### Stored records
%%

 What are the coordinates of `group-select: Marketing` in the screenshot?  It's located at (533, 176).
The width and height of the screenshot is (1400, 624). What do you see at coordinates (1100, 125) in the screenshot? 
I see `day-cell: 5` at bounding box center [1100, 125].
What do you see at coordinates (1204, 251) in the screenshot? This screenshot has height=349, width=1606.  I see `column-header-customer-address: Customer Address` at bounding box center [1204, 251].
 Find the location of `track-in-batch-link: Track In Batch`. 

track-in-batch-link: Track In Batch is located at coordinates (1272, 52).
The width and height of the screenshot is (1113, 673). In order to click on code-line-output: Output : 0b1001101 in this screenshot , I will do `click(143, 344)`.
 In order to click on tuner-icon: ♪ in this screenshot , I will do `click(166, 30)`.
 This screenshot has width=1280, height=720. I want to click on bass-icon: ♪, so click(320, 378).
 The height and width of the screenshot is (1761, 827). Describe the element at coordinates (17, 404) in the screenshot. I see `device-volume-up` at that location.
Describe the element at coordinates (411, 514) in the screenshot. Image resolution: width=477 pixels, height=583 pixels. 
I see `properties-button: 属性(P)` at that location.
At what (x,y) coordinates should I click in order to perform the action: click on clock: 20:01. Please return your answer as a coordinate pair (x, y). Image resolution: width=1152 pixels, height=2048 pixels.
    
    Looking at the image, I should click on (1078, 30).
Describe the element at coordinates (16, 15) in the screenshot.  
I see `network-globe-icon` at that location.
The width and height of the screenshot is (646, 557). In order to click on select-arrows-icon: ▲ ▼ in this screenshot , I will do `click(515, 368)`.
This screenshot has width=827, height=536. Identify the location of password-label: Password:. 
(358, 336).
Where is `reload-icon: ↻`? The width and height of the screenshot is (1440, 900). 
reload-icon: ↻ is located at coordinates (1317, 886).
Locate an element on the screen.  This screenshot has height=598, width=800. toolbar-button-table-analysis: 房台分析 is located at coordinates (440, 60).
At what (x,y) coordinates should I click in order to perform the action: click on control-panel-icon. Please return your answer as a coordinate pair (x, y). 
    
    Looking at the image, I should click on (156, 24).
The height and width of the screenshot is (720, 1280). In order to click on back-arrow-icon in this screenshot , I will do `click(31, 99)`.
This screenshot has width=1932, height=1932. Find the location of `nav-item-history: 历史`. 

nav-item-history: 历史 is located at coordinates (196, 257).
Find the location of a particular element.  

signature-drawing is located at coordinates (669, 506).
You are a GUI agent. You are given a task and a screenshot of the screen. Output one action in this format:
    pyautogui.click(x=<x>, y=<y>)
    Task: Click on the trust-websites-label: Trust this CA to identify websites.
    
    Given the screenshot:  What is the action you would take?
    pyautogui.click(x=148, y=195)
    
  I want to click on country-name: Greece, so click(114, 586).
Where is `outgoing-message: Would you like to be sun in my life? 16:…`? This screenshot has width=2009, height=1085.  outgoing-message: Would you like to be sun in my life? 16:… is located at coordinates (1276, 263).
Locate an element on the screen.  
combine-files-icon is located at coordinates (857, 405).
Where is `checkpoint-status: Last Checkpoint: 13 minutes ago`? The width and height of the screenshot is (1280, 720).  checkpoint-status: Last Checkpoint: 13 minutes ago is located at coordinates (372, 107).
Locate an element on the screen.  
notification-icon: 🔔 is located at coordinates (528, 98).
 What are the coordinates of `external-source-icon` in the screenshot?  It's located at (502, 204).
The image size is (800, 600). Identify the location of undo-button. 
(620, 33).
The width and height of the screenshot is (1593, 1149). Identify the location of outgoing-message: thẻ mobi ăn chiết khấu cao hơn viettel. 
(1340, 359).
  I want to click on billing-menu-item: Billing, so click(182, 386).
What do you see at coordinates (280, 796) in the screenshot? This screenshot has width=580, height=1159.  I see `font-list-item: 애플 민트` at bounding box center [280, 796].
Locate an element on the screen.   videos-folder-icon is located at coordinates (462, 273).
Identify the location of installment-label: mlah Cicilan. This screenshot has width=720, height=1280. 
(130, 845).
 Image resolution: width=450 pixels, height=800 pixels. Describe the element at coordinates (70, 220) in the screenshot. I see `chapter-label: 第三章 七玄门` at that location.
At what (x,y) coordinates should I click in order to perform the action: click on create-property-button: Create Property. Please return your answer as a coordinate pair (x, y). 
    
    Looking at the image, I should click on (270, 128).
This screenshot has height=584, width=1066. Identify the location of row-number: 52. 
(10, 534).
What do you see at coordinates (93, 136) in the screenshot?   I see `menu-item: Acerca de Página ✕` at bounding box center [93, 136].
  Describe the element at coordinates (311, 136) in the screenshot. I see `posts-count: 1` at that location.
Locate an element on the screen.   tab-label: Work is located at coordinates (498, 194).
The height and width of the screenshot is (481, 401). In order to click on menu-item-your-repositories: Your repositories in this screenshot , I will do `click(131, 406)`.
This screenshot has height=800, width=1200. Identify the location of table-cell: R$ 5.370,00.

%%

### Work to be completed
Return verbatim the rows starting at the first row and ending at the line containing "The width and height of the screenshot is (1113, 673).", with both of these included.

### Output of the exercise
 What are the coordinates of `group-select: Marketing` in the screenshot?  It's located at (533, 176).
The width and height of the screenshot is (1400, 624). What do you see at coordinates (1100, 125) in the screenshot? 
I see `day-cell: 5` at bounding box center [1100, 125].
What do you see at coordinates (1204, 251) in the screenshot? This screenshot has height=349, width=1606.  I see `column-header-customer-address: Customer Address` at bounding box center [1204, 251].
 Find the location of `track-in-batch-link: Track In Batch`. 

track-in-batch-link: Track In Batch is located at coordinates (1272, 52).
The width and height of the screenshot is (1113, 673). In order to click on code-line-output: Output : 0b1001101 in this screenshot , I will do `click(143, 344)`.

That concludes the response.